• EXERCISE GOAL: The response should repeat word for word every line below from the one with "Task: Advance to next photo with orange arrow" to the one with "The image size is (196, 202).", inclusive, and nothing else; leave pictures out.
Segment Start: SUPPLIED MATERIAL
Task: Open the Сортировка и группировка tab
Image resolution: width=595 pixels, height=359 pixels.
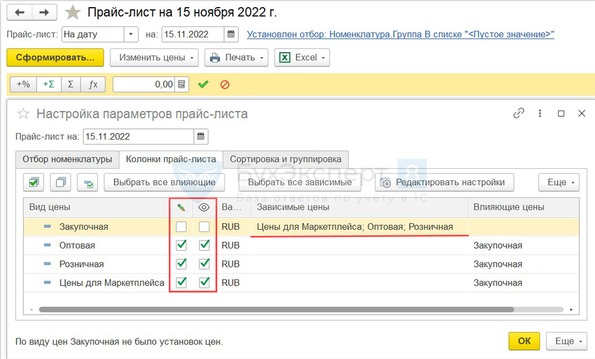Action: [x=285, y=159]
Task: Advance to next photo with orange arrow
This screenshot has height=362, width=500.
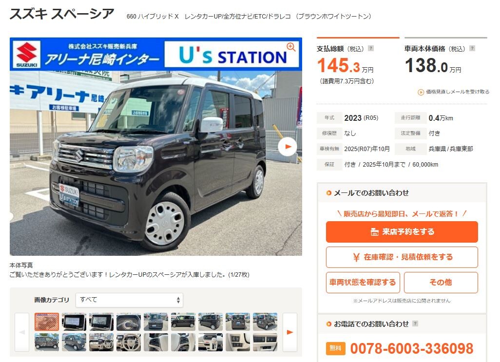Action: 288,147
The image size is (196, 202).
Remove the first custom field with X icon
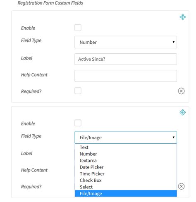pos(181,91)
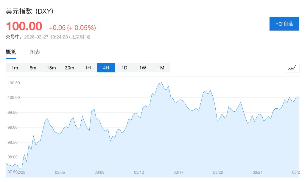The width and height of the screenshot is (305, 182).
Task: Click the 100.00 current price
Action: [24, 26]
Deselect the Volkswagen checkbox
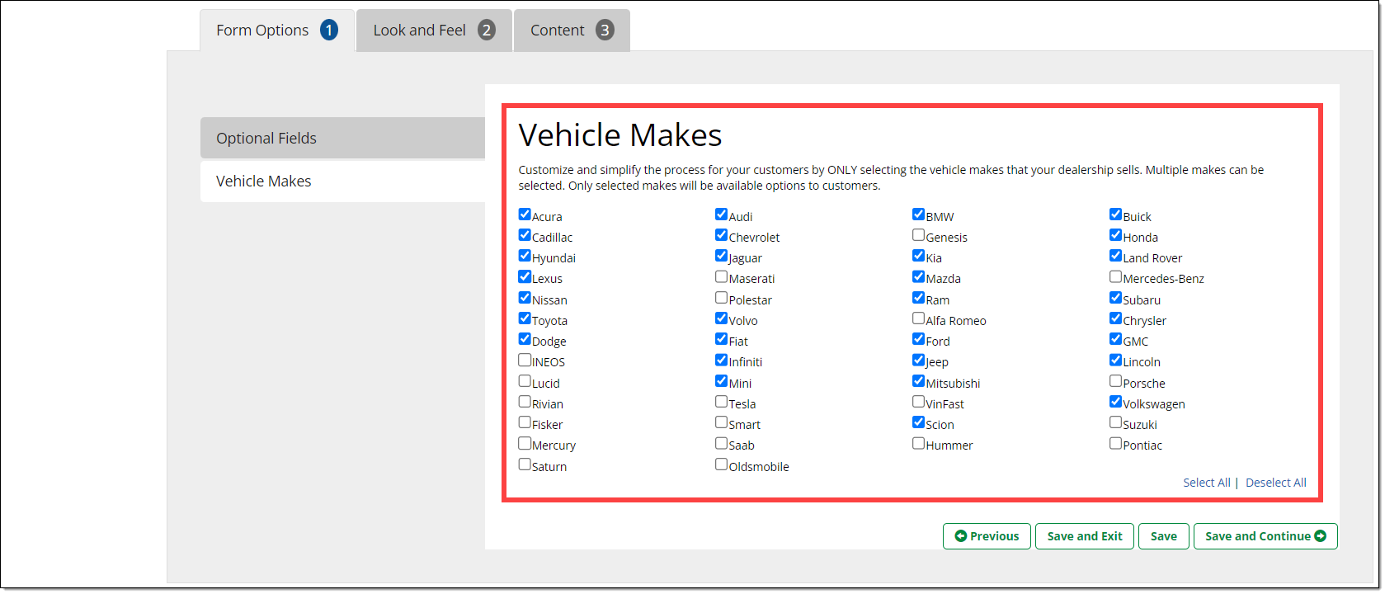This screenshot has height=594, width=1385. pyautogui.click(x=1115, y=402)
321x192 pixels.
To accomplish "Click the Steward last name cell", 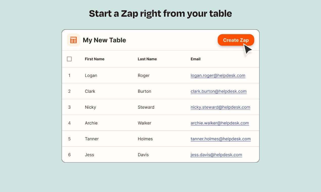I will pos(146,107).
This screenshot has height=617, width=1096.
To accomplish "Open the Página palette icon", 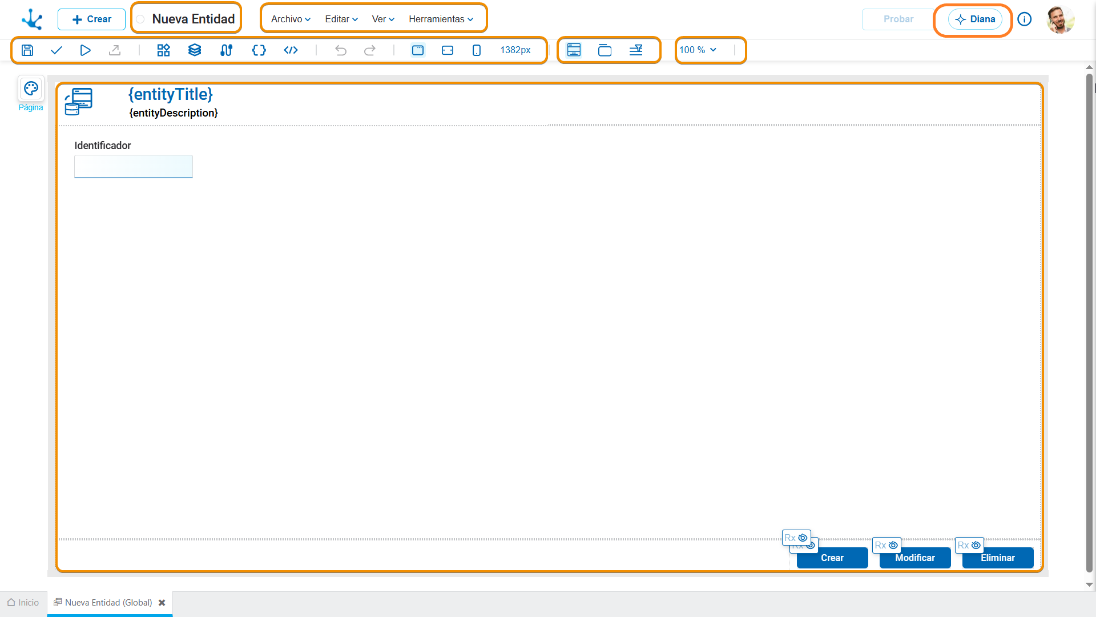I will pyautogui.click(x=31, y=89).
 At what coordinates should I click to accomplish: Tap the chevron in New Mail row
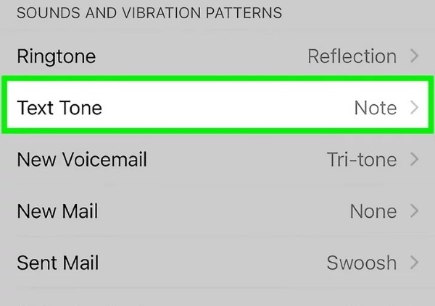(415, 211)
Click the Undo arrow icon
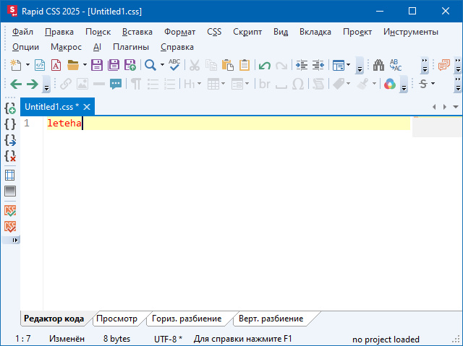Screen dimensions: 463x346 click(265, 65)
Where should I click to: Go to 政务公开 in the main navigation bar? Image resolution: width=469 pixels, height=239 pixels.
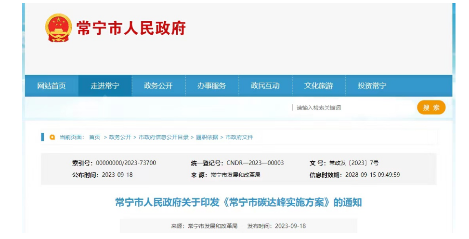(158, 86)
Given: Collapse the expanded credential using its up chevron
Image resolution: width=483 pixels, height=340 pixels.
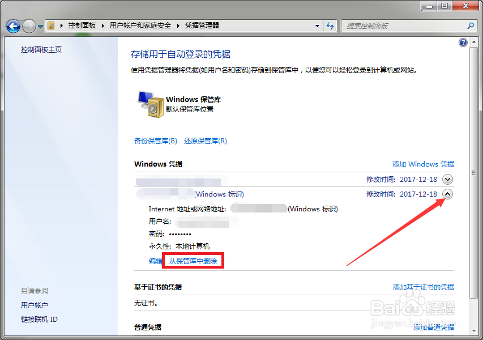Looking at the screenshot, I should pos(447,194).
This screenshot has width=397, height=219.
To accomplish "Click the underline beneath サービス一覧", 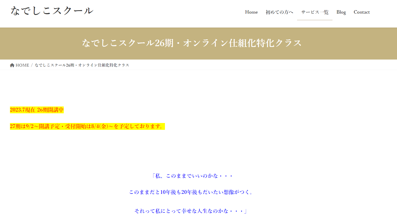I will coord(315,20).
Segment End: SUPPLIED MATERIAL
• ANSWER TO THE PROBLEM:
Task: Advance to next photo with orange arrow
This screenshot has height=362, width=500.
Action: 288,147
The image size is (196, 202).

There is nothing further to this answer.